**Task directions:**
Can you change "Add bone" to "Add joint" in the data from the start up to and including the line with "click(495, 171)", leaving every other word unchanged? Leave the pictures out of your answer.
## start Data shown
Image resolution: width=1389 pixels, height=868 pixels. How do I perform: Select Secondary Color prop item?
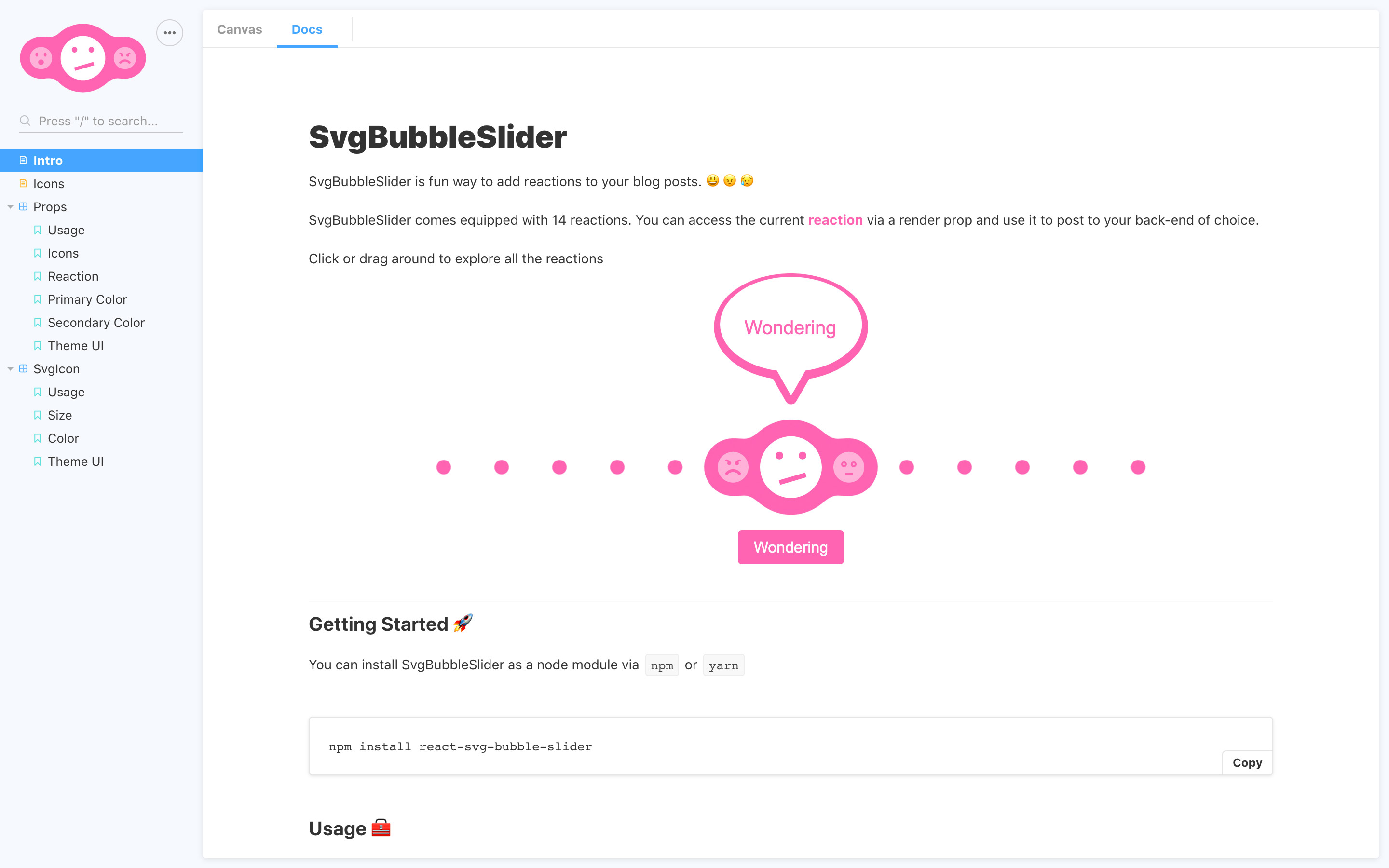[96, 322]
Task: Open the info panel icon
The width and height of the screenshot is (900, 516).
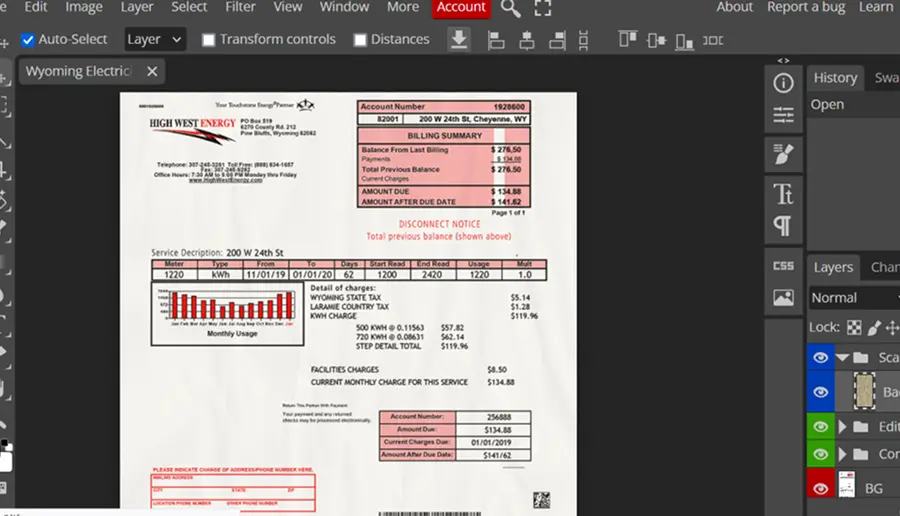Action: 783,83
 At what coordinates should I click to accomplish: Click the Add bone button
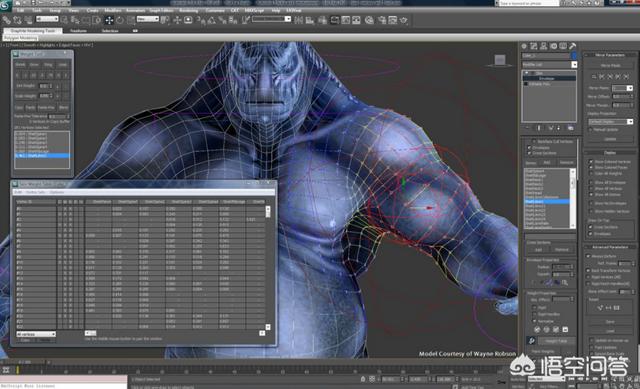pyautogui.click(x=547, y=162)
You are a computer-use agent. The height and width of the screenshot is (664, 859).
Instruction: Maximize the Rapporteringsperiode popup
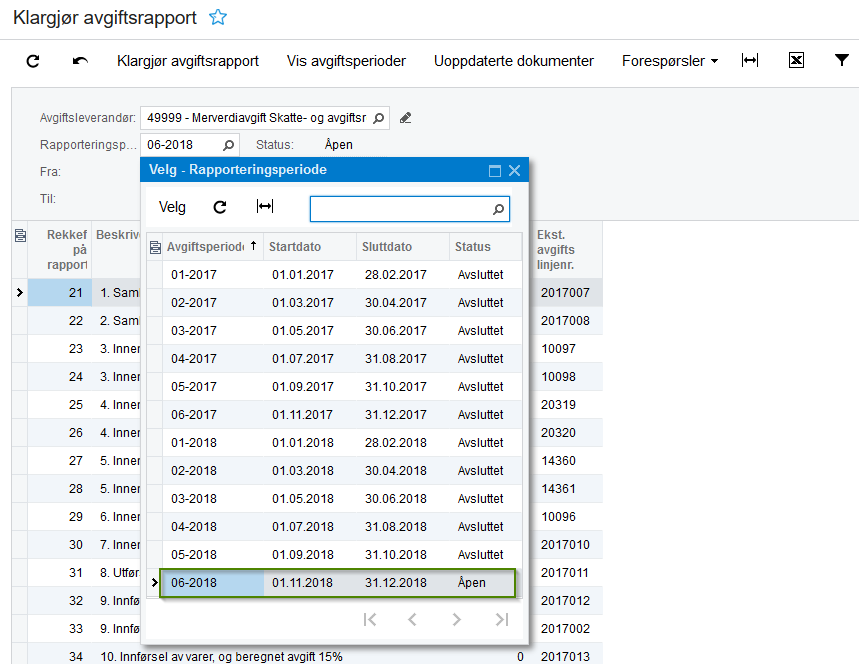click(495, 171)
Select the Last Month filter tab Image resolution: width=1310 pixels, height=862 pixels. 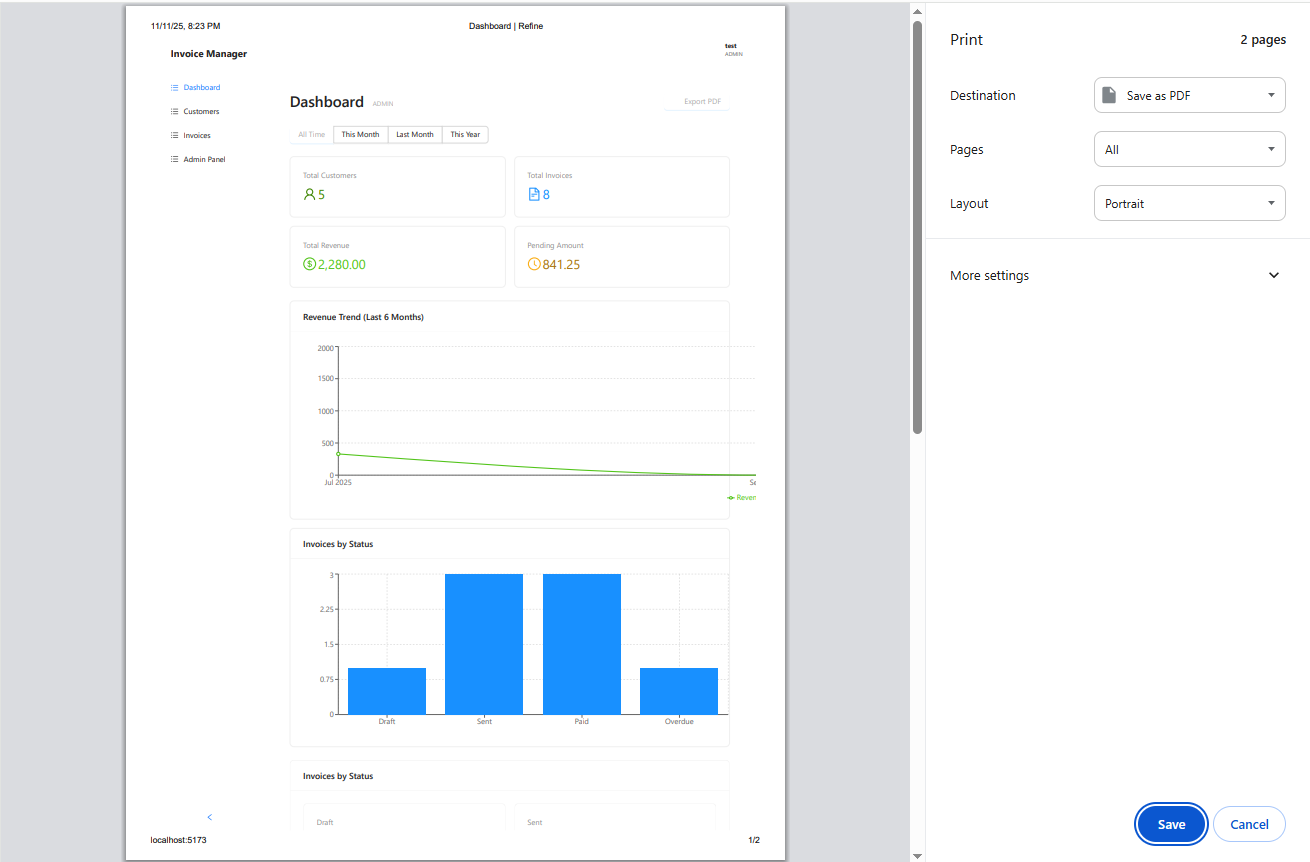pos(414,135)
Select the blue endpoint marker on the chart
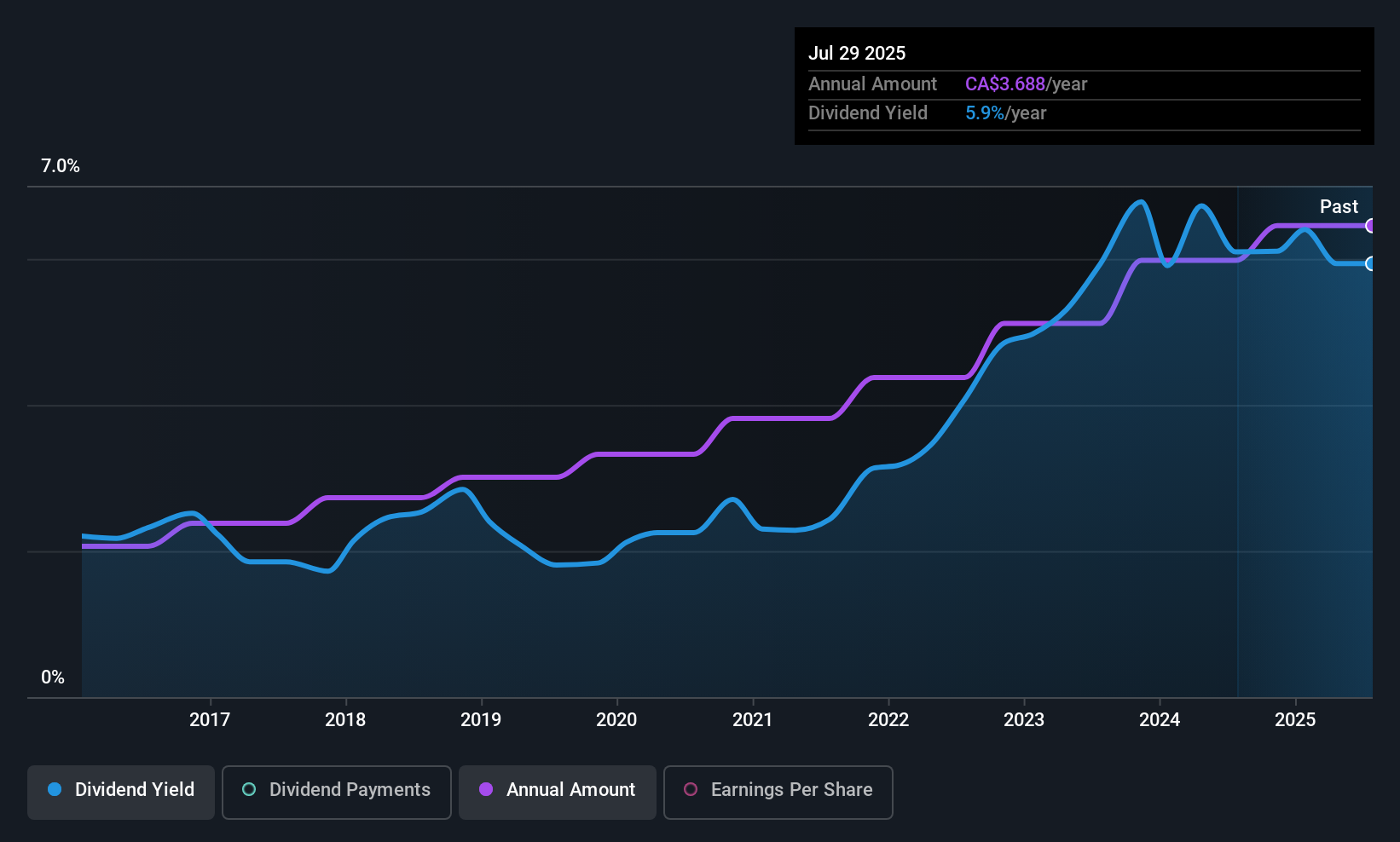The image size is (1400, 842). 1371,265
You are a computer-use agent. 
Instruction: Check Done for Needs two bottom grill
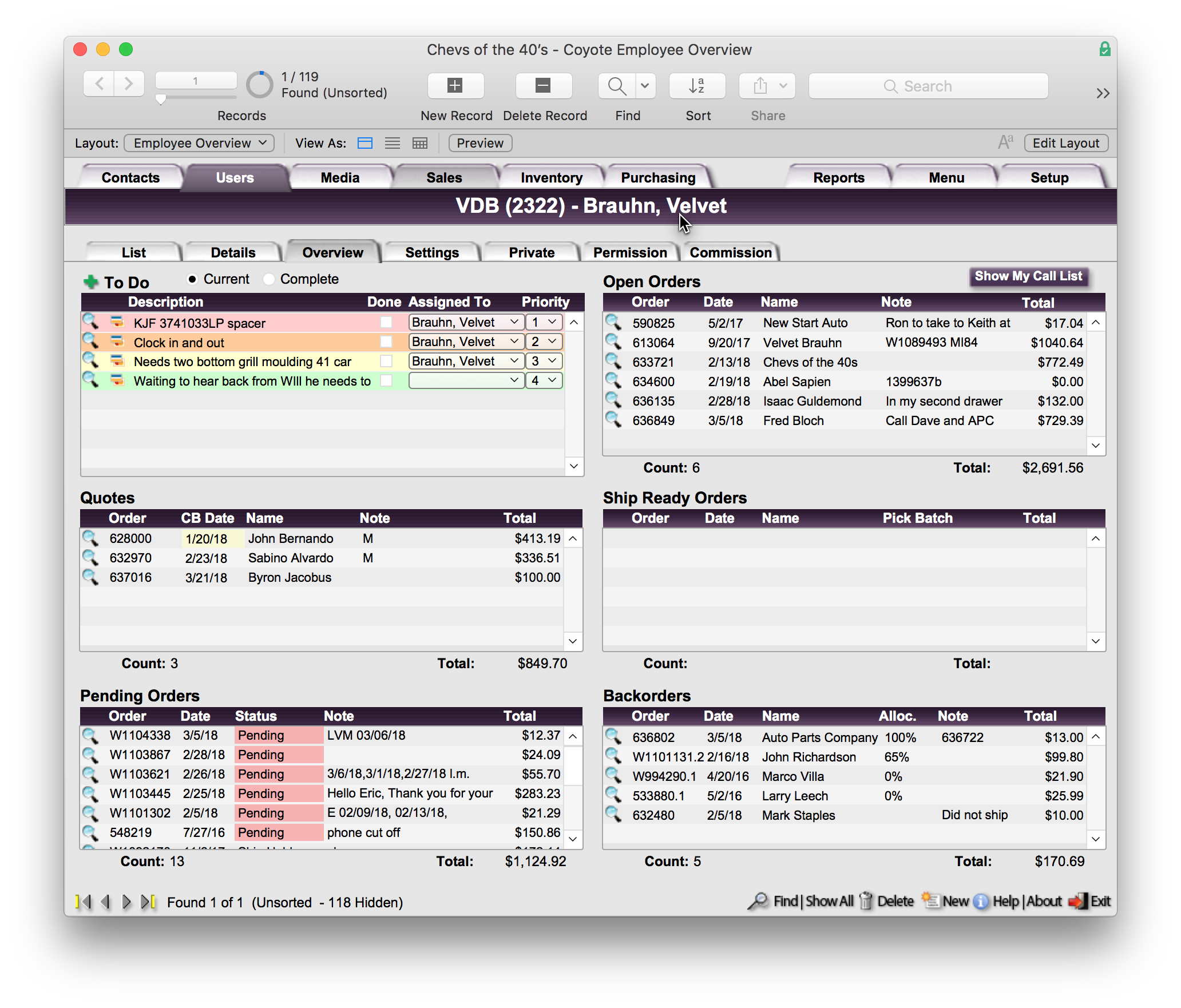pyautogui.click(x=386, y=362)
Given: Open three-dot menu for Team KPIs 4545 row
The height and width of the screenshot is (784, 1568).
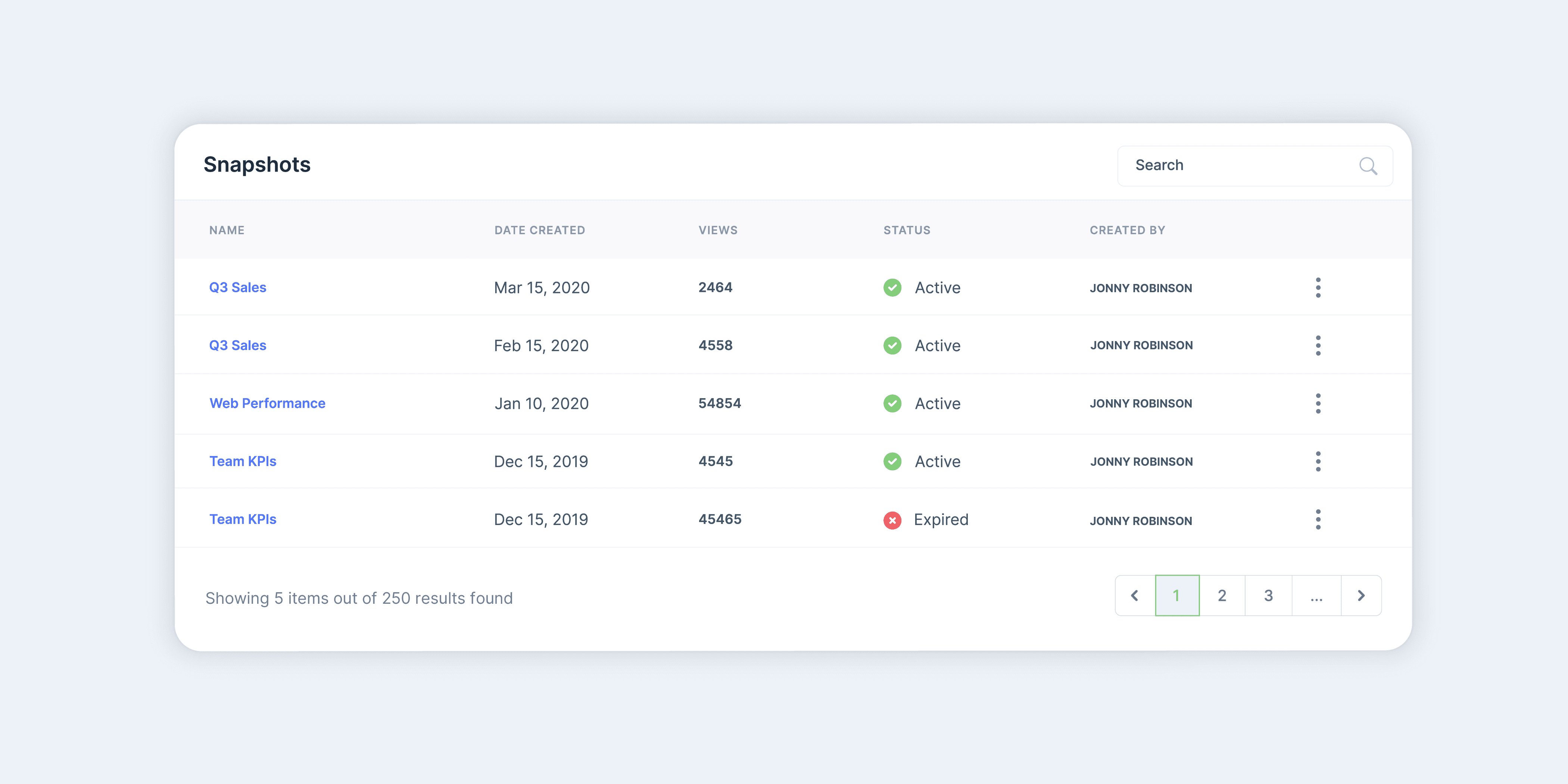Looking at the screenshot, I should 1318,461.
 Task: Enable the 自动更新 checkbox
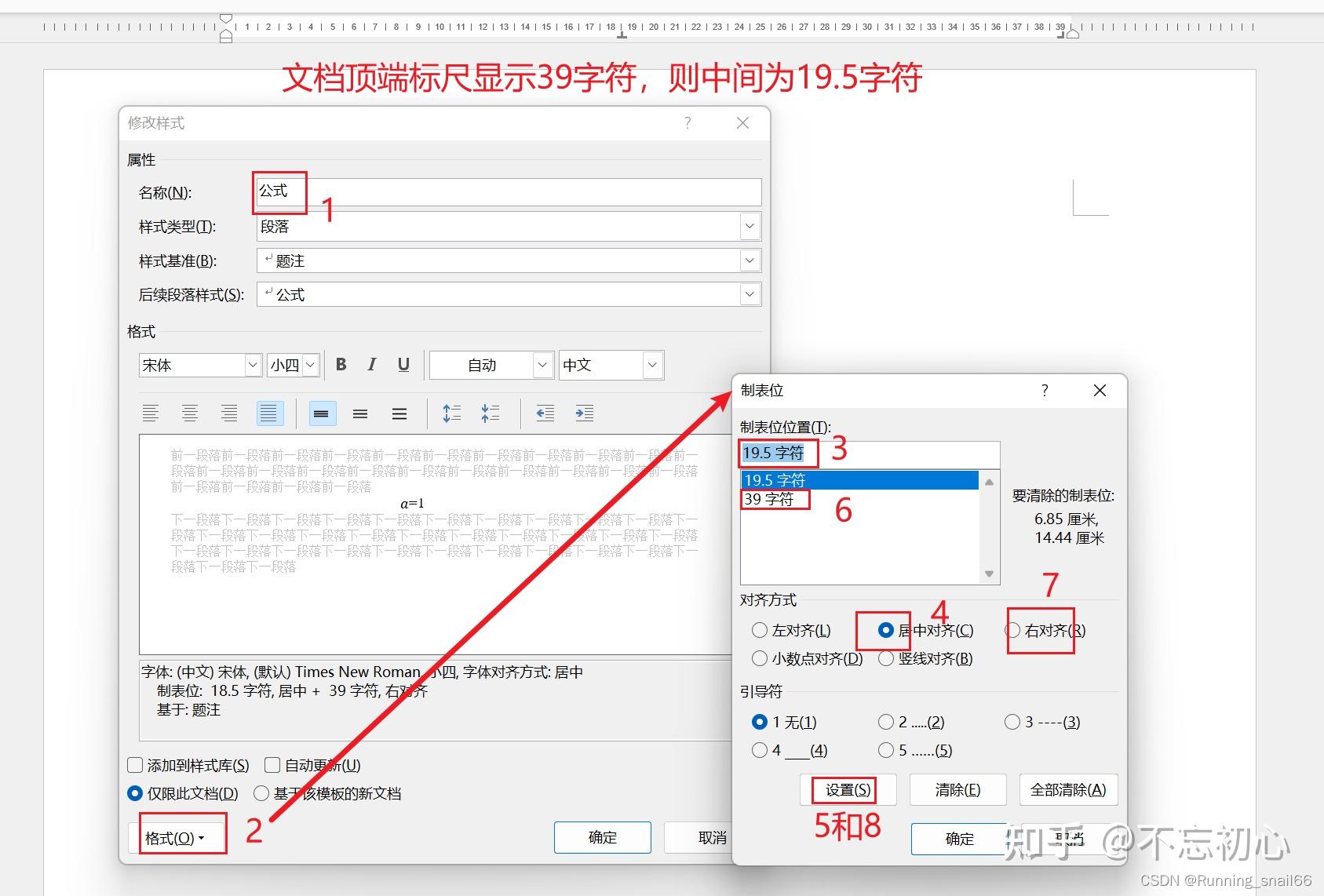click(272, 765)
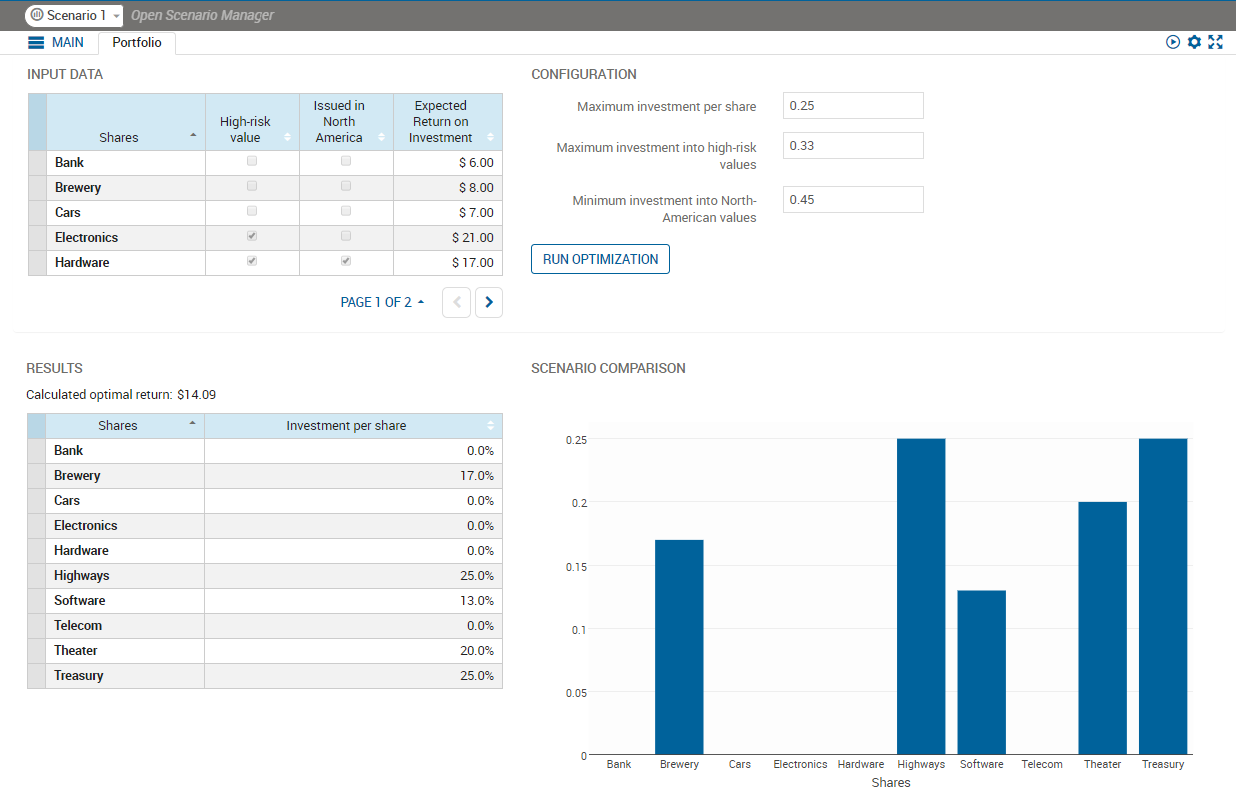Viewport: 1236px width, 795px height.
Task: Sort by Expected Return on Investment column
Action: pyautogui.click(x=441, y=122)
## end Data shown
**Problem solution:**
Image resolution: width=1389 pixels, height=868 pixels. How do I perform: Select Secondary Color prop item?
[96, 322]
Task: Open the info panel icon
The width and height of the screenshot is (900, 516).
Action: 783,83
 At what coordinates should I click to accomplish: Click the Add joint button
pyautogui.click(x=547, y=162)
You are a computer-use agent. The height and width of the screenshot is (664, 859).
Instruction: Maximize the Rapporteringsperiode popup
click(495, 171)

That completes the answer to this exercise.